The other thing Mindo is known for, apart from nature, is extreme sports. I’ve been wanting to do some ziplining on this trip for ages, and this seemed like the perfect spot for it. On our way back to town we stopped at a local zipline place, and enjoyed a bit of adrenaline. Apart from ten awesome ziplines above the canopies of the valley, the final attraction was a Tarzan swing. Whilst I am very comfortable on something like a zipline, I find the feeling of freefall absolutely terrifying. Before I knew it I was in the air, and my initial utter horror swiftly turned into absolute glee once the rope was fully under tension, and I concluded I’m safe. It was so much fun! And whilst Nathan won’t outwardly admit it, I think he enjoyed it too. 

By the evening we were starved and we wolfed down an absolutely giant dinner together. It was an early night, as I wanted to get up early to go bird watching. Nathan decided not to join in this activity and instead opted for more sleep. I quite liked going alone, I concluded the chances of seeing any birds together were very slim due to someone’s (*cough*) very loud voice and laugh. 

I walked to the other edge of the town, to a so-called Yellow House. Here I paid a modest fee, and got a little map of the trails nearby. I spent about three hours slowly walking around, looking out for birds. I heard so many of them, but I am hopelessly bad at spotting them. I was very lucky and briefly saw a pair of toucans fly into a giant tree next to me, and a few other colorful birds I can’t possibly name. I can’t say these were the amazing bird sightings I was hoping for, I didn’t even manage to take a single photo. However, it was a very lovely, peaceful walk, and I wished I could spend a bit more time here even if it didn’t mean seeing more birds.

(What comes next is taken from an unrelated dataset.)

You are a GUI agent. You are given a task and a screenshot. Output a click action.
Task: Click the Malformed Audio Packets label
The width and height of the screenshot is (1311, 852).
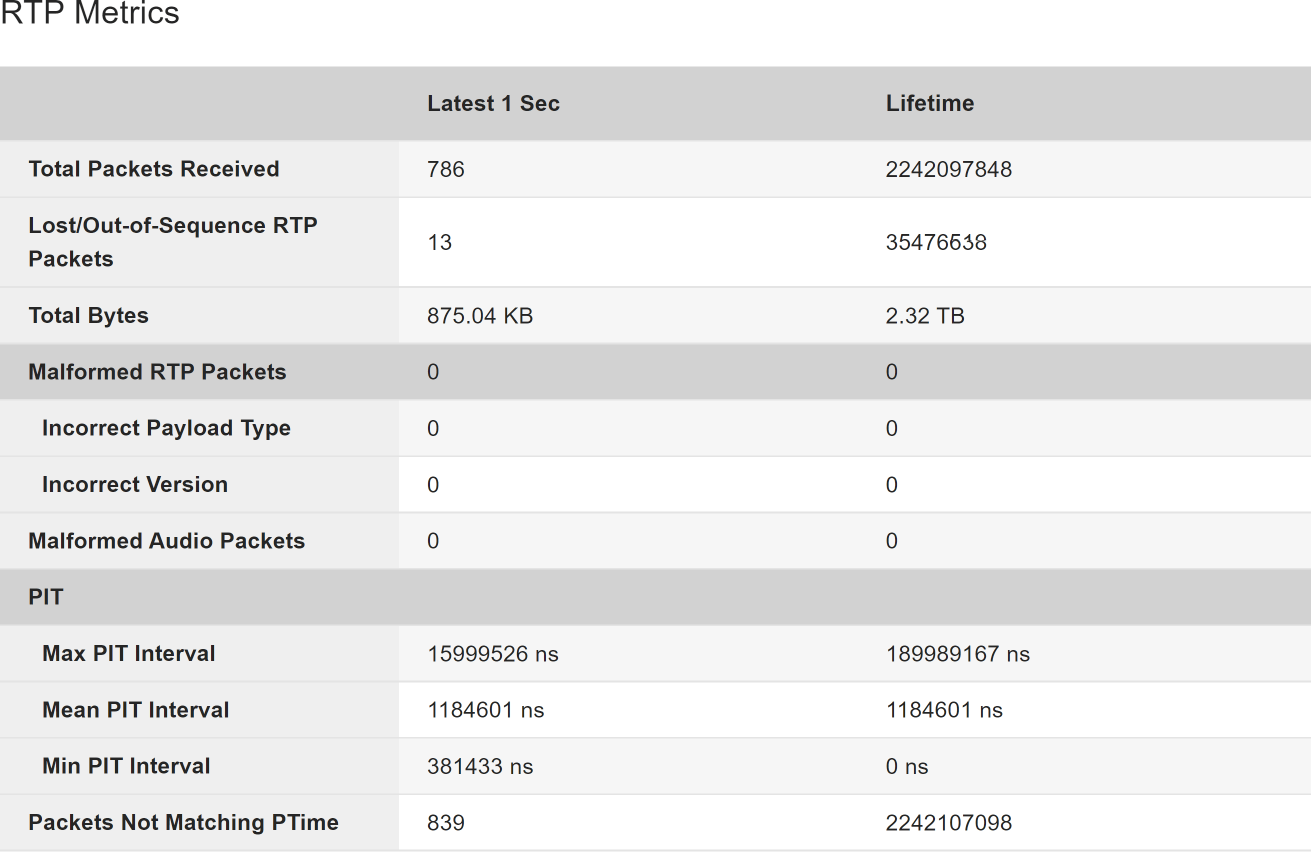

I rushed back to have a nice breakfast with Nathan, and we packed our bags again. Our German friends and we were all headed to Otavalo, so we decided to share a taxi together. It saved us going through Quito again, multiple buses and transferring between the different terminals. 

Otavalo, Ecuador

Otavalo was only a fleeting stop for us. We spent one night here, and in the morning walked through the famous colorful market. Whilst it was definitely nice and quite large, at this point we’ve both seen quite a few of them, so we’re hard to impress.

After the market we got a taxi to a bus stop on the Panamerican Highway. Our final destination was Colombia and the first step of this journey was to take a direct bus to Tulcán.

We waited at the shabby bus stop for a while and slowly started worrying that this was yet another “this bus doesn’t exist” situation. A few locals waiting for the same bus reassured us it does. Luckily they knew what they were talking about and the bus eventually turned up. 

The start of this journey was a little rough, we didn’t put our bags into the hold (Ecuadorian buses are the worst for theft of everywhere I’ve been so far) but there were also no empty seats. We stood in the aisle with all of our things, whilst trying to ensure people could still pass through, and the bus occasionally randomly breaking very hard. Fortunately a couple of ladies sitting next to us were getting off quite early, and helped us make sure we got their seats when they were leaving. 

The rest of the bus journey to Tulcán was uneventful. When we finally made it to the bus terminal it was only a short taxi ride to the border. We expected to get through the Ecuadorian immigration quite quickly since we were leaving, and then wait a long time at the Colombian side. To our surprise, it was exactly the other way around. For some reason there was just one queue for entering and exiting Ecuador, and there were a lot of people looking to enter. On the other hand, there was basically no one else at the Colombian side. Our passports got stamped twice, and we found ourselves standing in Colombia.